Exercise task –
Quote the rows below verbatim, beginning at the line containing "Task: Bookmark this" and stopping after the line containing "Action: click(x=24, y=104)".

Given data –
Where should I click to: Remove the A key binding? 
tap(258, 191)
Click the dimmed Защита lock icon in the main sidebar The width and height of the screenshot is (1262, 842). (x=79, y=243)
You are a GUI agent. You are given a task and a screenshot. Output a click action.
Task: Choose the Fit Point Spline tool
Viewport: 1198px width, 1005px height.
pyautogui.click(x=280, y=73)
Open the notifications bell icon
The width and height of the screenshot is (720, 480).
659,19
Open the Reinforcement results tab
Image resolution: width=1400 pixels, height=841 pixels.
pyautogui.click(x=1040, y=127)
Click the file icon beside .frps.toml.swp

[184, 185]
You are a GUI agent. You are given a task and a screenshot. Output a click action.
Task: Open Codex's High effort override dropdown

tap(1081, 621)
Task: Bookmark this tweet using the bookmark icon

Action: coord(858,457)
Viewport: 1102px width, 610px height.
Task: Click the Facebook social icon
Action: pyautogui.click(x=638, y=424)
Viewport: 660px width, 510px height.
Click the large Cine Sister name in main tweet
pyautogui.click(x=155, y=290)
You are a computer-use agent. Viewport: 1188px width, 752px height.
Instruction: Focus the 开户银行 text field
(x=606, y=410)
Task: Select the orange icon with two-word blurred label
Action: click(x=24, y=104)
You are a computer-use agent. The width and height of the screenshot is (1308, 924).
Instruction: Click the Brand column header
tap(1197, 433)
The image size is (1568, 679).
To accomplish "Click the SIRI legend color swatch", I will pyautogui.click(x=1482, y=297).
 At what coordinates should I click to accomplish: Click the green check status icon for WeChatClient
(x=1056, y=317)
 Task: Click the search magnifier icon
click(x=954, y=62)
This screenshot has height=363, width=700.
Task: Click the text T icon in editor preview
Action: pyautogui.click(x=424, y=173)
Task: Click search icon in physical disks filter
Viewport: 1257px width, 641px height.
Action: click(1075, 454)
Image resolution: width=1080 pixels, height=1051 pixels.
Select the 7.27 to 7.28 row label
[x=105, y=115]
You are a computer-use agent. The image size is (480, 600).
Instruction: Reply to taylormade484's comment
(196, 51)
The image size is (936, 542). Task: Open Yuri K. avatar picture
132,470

Exercise response –
Task: Bookmark this tweet using the bookmark icon

Action: coord(858,457)
Viewport: 1102px width, 610px height.
Task: Click the Facebook social icon
Action: pyautogui.click(x=638, y=424)
Viewport: 660px width, 510px height.
Click the large Cine Sister name in main tweet
pyautogui.click(x=155, y=290)
You are a computer-use agent. Viewport: 1188px width, 752px height.
Instruction: Focus the 开户银行 text field
(x=606, y=410)
Task: Select the orange icon with two-word blurred label
Action: click(x=24, y=104)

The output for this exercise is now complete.